—También tengo órdenes estrictas de no dividir la flota —dijo Vorpatril, la mandíbula tensa.
—Pero no hemos sufrido ningún intento de piratería en este sector desde hace décadas —argumentó Molino. Miles advirtió que estaba siendo testigo de la enésima ronda de un debate interminable.
—No desde que Barrayar les proporcionó escolta militar gratis —dijo Vorpatril con falsa cordialidad—. Extraña coincidencia, ésa —su voz se hizo más firme—. Yo no abandono a mis hombres. Lo juré en la debacle de Escobar, cuando era un alférez barbilampiño —miró a Miles—. A las órdenes de su padre, por cierto.
Uf… Aquello podía significar problemas… Miles dejó que sus cejas se alzaran, mostrando curiosidad.
—¿Cuál fue su experiencia allí, señor?
Vorpatril hizo una mueca al recordarlo.
—Yo era un piloto inexperto en una lanzadera de combate que quedó huérfana cuando los escobarianos enviaron al infierno a nuestra nave madre en la órbita. Supongo que si hubiéramos conseguido llegar durante la retirada nos habrían volado con ella, pero qué más da. Sin ningún sitio donde atracar, sin ningún sitio al que huir, ni siquiera las pocas naves supervivientes que tenían un punto de atraque abierto se detuvieron por nosotros, con un par de centenares de hombres a bordo incluyendo a los heridos… Fue una auténtica pesadilla, déjeme que se lo diga.
A Miles le pareció que el almirante había estado a punto de añadir un «hijo» al final de la última frase.
—No estoy seguro de que al almirante Vorkosigan le quedaran muchas posibilidades cuando heredó el mando de la invasión tras la muerte del príncipe Serg —dijo Miles con cautela.

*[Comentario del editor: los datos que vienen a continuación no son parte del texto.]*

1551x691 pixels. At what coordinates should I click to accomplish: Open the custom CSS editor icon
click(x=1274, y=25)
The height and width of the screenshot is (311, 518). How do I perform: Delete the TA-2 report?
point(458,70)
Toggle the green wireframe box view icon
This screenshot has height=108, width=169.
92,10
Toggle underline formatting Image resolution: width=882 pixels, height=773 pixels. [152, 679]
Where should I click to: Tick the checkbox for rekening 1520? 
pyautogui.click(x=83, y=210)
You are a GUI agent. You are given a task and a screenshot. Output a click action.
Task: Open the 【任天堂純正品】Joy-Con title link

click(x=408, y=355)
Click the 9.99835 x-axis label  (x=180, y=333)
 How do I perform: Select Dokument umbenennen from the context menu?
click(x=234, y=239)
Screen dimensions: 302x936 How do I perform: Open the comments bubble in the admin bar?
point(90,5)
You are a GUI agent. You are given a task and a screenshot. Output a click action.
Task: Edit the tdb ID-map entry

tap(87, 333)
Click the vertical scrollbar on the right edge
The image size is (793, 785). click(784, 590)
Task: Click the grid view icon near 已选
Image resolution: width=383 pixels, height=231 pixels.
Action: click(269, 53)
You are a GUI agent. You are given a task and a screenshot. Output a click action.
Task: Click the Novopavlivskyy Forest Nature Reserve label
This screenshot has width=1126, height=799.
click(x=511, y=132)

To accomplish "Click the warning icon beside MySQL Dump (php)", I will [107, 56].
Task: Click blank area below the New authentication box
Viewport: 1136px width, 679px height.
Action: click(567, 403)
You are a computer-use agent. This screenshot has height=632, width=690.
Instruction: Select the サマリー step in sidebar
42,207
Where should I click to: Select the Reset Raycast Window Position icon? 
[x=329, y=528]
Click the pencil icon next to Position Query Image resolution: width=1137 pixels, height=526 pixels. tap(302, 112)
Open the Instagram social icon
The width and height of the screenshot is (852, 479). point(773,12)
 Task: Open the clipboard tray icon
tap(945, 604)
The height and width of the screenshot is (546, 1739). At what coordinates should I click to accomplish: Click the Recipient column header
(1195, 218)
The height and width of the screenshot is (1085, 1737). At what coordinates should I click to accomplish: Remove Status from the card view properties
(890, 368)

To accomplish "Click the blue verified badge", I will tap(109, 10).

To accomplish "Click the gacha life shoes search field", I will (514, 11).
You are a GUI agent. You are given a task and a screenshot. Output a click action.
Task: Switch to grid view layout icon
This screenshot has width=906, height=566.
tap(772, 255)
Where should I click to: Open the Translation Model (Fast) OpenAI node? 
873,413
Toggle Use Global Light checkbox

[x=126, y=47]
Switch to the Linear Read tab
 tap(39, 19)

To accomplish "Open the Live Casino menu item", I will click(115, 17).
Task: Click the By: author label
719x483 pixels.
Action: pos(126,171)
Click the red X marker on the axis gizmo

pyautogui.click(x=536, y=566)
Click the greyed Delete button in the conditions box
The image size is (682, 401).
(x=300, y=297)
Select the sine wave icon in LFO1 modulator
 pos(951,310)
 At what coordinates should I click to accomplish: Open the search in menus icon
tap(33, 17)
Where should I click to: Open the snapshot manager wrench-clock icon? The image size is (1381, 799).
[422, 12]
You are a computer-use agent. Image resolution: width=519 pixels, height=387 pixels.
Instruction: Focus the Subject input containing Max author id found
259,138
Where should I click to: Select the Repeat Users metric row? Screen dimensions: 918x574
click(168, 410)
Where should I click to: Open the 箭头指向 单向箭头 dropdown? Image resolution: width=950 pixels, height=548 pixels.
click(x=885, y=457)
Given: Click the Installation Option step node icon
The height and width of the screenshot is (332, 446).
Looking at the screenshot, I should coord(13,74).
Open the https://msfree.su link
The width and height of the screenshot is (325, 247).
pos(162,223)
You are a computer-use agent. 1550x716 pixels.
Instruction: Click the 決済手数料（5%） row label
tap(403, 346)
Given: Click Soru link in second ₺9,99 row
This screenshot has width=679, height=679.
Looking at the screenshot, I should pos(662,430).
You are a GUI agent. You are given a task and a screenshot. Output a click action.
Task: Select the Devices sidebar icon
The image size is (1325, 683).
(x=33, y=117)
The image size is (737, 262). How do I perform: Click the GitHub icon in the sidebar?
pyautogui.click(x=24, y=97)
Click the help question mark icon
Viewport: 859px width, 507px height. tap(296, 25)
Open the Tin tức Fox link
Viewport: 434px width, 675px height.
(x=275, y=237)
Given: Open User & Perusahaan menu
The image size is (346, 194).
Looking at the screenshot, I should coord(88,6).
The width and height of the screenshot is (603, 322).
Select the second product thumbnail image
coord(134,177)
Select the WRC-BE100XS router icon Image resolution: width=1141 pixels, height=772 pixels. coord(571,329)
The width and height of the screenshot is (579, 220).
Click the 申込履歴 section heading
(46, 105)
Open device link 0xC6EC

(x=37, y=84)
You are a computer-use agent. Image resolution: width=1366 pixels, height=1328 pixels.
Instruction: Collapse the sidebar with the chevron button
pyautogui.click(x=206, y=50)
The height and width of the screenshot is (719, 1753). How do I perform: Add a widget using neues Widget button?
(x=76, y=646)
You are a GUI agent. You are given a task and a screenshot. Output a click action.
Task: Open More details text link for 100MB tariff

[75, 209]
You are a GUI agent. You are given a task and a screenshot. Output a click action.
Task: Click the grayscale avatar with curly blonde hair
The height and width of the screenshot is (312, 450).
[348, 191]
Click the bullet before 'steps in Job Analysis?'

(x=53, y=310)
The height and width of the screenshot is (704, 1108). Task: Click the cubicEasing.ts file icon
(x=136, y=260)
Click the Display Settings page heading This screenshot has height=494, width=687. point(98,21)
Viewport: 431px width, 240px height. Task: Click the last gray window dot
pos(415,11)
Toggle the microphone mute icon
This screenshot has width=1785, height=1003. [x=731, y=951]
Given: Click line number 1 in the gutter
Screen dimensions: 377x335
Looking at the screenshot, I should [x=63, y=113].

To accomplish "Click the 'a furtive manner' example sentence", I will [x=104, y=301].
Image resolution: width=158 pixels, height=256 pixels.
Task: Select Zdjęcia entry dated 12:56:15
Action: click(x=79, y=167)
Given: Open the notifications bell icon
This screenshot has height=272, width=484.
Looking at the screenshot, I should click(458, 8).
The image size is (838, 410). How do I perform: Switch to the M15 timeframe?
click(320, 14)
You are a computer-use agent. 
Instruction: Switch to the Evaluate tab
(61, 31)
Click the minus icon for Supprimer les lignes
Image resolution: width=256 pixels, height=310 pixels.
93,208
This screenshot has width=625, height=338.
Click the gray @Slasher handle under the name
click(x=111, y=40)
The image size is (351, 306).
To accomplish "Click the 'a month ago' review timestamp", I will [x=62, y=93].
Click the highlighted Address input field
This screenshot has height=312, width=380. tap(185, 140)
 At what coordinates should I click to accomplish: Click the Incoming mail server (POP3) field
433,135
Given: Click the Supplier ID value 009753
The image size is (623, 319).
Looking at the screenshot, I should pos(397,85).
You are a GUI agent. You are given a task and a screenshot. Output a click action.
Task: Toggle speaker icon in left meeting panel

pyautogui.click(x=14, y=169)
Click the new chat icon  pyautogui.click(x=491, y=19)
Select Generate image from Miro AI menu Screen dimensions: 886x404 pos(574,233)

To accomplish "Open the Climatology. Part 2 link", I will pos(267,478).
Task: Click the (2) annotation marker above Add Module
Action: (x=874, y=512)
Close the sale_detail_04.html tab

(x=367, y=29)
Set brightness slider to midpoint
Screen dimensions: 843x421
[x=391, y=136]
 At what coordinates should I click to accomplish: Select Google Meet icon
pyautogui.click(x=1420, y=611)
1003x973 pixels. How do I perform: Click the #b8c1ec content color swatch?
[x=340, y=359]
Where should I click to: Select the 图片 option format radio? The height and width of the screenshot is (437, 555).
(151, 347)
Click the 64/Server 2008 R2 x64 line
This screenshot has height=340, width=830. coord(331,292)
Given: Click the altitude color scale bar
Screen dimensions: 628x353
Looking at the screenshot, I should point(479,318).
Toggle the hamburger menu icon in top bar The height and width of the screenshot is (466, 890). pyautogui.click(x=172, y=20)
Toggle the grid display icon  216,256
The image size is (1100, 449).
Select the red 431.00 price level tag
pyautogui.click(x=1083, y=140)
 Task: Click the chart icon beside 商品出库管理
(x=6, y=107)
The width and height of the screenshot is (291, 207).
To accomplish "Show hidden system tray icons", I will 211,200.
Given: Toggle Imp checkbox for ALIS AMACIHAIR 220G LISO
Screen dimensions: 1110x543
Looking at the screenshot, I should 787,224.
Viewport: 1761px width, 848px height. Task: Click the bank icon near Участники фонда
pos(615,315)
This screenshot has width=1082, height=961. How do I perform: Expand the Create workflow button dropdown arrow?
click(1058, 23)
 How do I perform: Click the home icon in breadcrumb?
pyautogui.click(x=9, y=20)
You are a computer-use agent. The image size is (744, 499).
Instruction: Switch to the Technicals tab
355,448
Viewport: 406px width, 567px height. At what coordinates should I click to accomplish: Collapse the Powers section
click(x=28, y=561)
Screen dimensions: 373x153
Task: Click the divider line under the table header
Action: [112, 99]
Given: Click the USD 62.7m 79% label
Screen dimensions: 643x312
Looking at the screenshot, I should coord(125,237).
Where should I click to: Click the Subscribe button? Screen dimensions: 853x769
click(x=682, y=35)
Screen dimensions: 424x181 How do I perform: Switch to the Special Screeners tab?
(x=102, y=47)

—Oh, claro que no —reconoció Vorpatril, haciendo otro gesto con la mano—. No estoy diciendo que el hombre no hiciera todo lo que pudo con lo que tenía. Pero no pudo hacerlo todo, y yo estuve entre los sacrificados. Pasé casi un año en un campamento de prisioneros escobariano antes de que las negociaciones pudieran devolverme por fin a casa. Los escobarianos no hicieron que fueran unas vacaciones, se lo aseguro.